Le poème de la semaine (20/10/2010)
André Gide
Elle tourna les yeux vers les naissantes étoiles.
Je connais tous leurs noms, dit-elle:
chacune en a plusieurs;
elles ont des vertus différentes.
Leur marche, qui nous paraît calme, est rapide et les rend brûlantes.
Leur inquiète ardeur est cause de la violence de leur course,
et leur splendeur en est l’effet.
Une intime volonté les pousse et les dirige;
un zèle exquis les brûle et les consume;
c’est pour cela qu’elles sont radieuses et belles.
Elles se tiennent l’une à l’autre toutes attachées,
par des liens qui sont des vertus et des forces,
de sorte que l’une dépend de l’autre et que l’autre dépend de toutes.
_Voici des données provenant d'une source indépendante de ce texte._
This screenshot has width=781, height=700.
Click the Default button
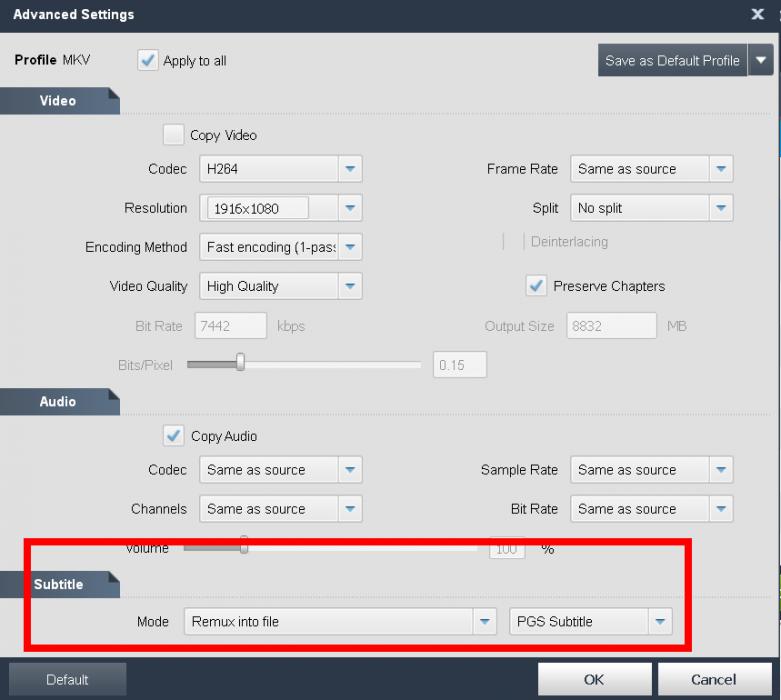click(68, 680)
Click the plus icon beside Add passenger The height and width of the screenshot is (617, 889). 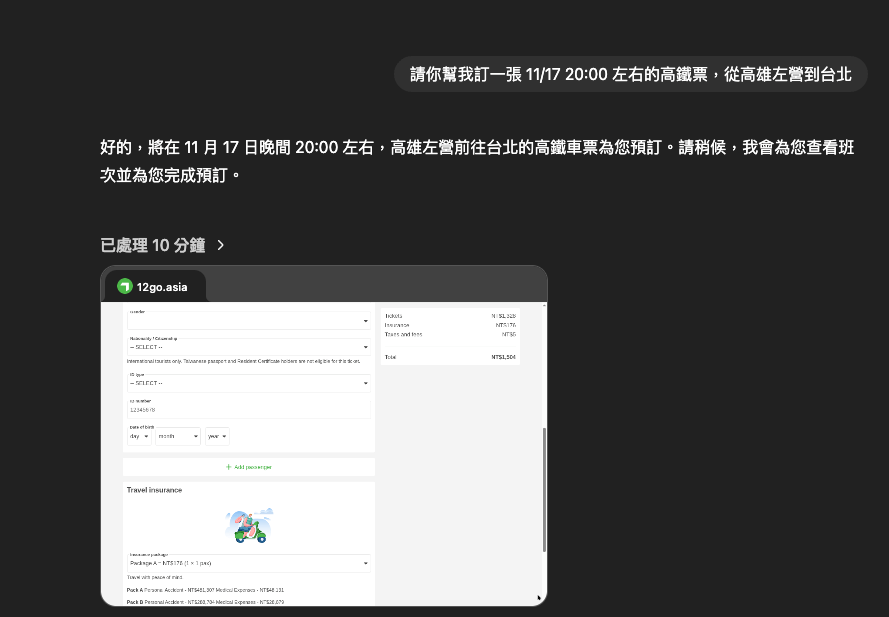pos(229,467)
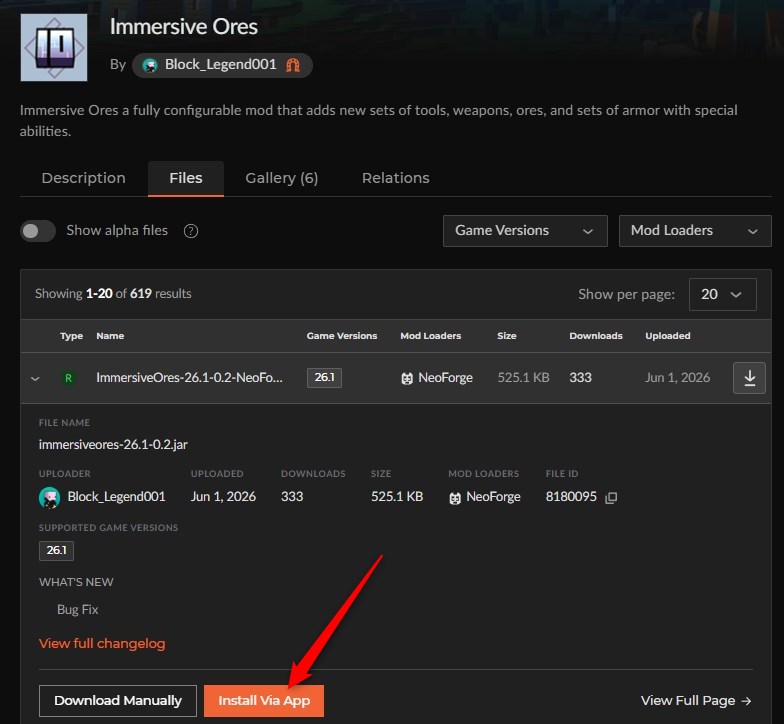This screenshot has height=724, width=784.
Task: Open the Mod Loaders filter dropdown
Action: [x=695, y=231]
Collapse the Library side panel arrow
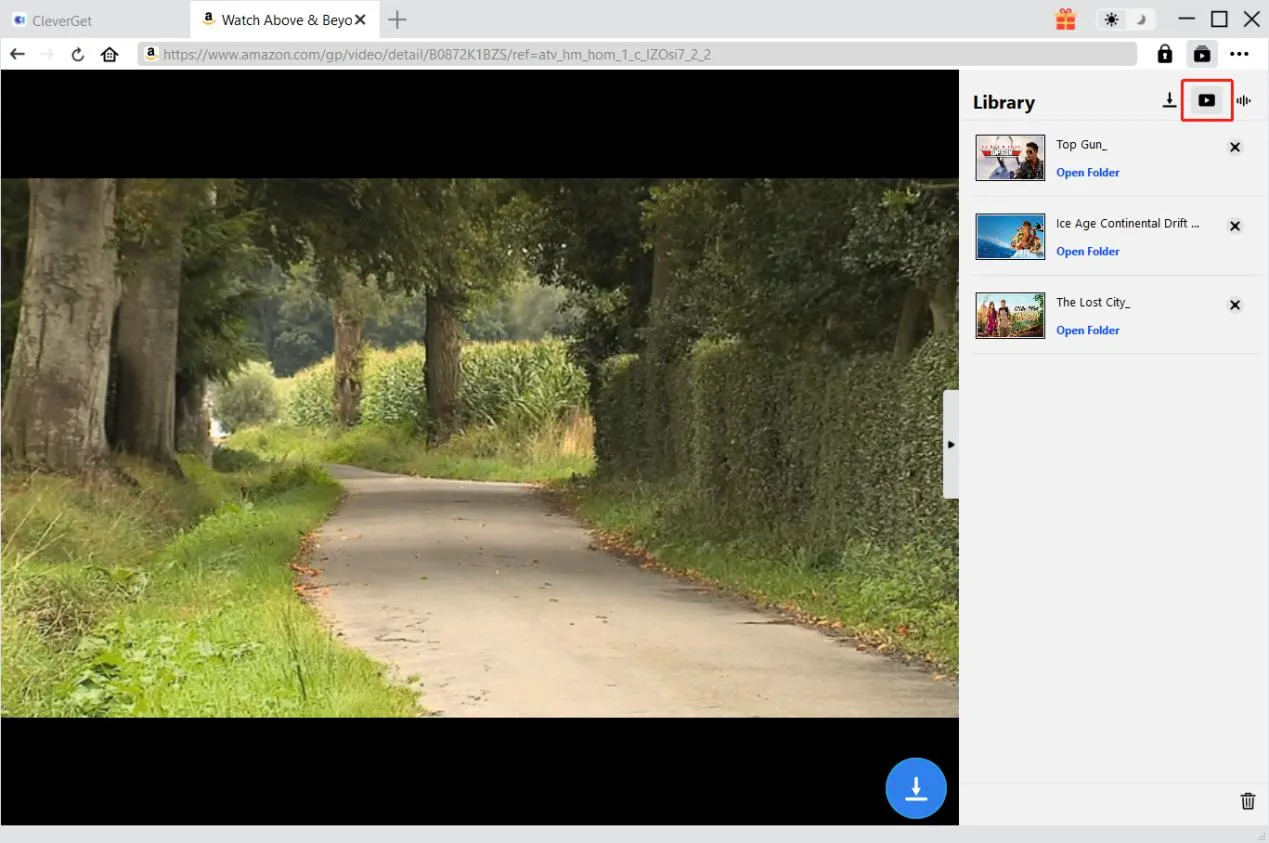Viewport: 1269px width, 843px height. [951, 444]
La route de chacune est tracée et chacune trouve sa route.
Elle ne saurait en changer sans en distraire aucune autre,
chacune étant de chaque autre occupée.
Et chacune choisit sa route selon qu’elle devait la suivre;
ce qu’elle doit, il faut qu’elle le veuille,
et cette route, qui nous paraît fatale,
est à chacune la route préférée,
chacune étant de volonté parfaite.
Un amour ébloui les guide;
leur choix fixe les lois, et nous dépendons d’elles;
nous ne pouvons pas nous sauver.
Quelques traces de craie dans le ciel,
Anthologie poétique francophone du XXe siècle
03:37 Écrit par Claude Amstutz | Lien permanent | Commentaires (1) | Tags : littérature; poésie | | Imprimer | Facebook |
Commentaires
Aussi bien, avez-vous été touché par un "soulier de satin" à la margelle d'une fenêtre, aussi bien je suis touchée ce matin par ce poème de Gide. Il y a dans nos vies des constellations qui induisent cette part d'inéluctable destinée et cela confère à notre voyage beauté et poésie. Merci Claude.